I have a dataset from which I am trying to visualize a contingency table of ETH (ethnicity coded as 0 or 1) and SEX (sex coded as 0 or 1).
This is what my dataset looks like:
This is my coding in R:
library(readxl)
library(corrplot)
#Dataset
Datavisit1<- read_excel("~/Downloads/Datavisit1.xlsx")
View(Datavisit1)
#Contingency Table
ethsextable<- table(Datavisit1$ETH, Datavisit1$SEX, dnn = c("ETH", "SEX"))
ethsextable
ethsextablechi<- chisq.test(ethsextable)
ethsextablechi
corrplot(ethsextablechi$residuals, is.corr = FALSE)
This is the plot I see:
How do I add the labels of ETH and SEX to this corrplot of the residuals? Right now I am confused which one is ETH and which one is SEX.
How do I put the legend that has the Pearson residuals numbers slightly to the right? At the moment the numbers are above the colour bar and hard to see.

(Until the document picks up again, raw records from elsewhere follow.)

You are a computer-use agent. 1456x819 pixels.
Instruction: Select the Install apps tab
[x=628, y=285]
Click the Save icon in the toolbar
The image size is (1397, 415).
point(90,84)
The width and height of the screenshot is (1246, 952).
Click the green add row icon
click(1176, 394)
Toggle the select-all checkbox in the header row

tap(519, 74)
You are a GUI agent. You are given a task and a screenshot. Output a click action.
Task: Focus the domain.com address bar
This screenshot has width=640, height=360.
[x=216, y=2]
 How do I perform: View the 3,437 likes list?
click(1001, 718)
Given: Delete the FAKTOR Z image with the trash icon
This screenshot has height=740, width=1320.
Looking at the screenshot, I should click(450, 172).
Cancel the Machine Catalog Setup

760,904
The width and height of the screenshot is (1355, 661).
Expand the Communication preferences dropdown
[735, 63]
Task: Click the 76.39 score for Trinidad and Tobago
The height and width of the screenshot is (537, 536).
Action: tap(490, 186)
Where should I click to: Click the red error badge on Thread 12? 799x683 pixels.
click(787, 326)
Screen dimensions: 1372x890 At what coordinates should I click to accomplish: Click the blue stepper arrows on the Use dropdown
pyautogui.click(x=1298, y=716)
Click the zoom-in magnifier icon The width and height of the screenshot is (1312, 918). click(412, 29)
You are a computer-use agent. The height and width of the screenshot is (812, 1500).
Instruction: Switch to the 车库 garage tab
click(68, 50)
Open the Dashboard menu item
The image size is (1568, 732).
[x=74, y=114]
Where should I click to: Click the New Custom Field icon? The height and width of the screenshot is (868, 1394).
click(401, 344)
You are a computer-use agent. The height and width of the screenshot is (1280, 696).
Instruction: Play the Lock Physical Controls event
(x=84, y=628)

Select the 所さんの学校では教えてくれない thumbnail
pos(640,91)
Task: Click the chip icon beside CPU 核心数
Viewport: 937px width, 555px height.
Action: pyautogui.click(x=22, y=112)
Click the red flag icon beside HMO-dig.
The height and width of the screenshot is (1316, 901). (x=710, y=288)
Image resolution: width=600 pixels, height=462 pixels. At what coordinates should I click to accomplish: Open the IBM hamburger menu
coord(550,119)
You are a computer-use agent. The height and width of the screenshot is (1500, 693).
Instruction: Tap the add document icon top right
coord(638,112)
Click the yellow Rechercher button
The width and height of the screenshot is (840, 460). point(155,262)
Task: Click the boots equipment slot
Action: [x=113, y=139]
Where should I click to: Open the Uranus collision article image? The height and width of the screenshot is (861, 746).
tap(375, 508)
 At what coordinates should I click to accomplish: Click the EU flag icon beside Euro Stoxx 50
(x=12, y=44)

Is the visualization of the chi-squared residuals of 2x2 or 2x3 contingency tables better through corrplots or through mosaic plots? Which is the more standard way of visual representation?
Thank you!
I have a function in a package that I wrote for a class that's on CRAN called
uwo4419
that has a function in it to plot standardized residuals from a chi-squared test.This would seem to answer all of your questions. I feel like a heatmap plot is a good way to visualize standardized residuals.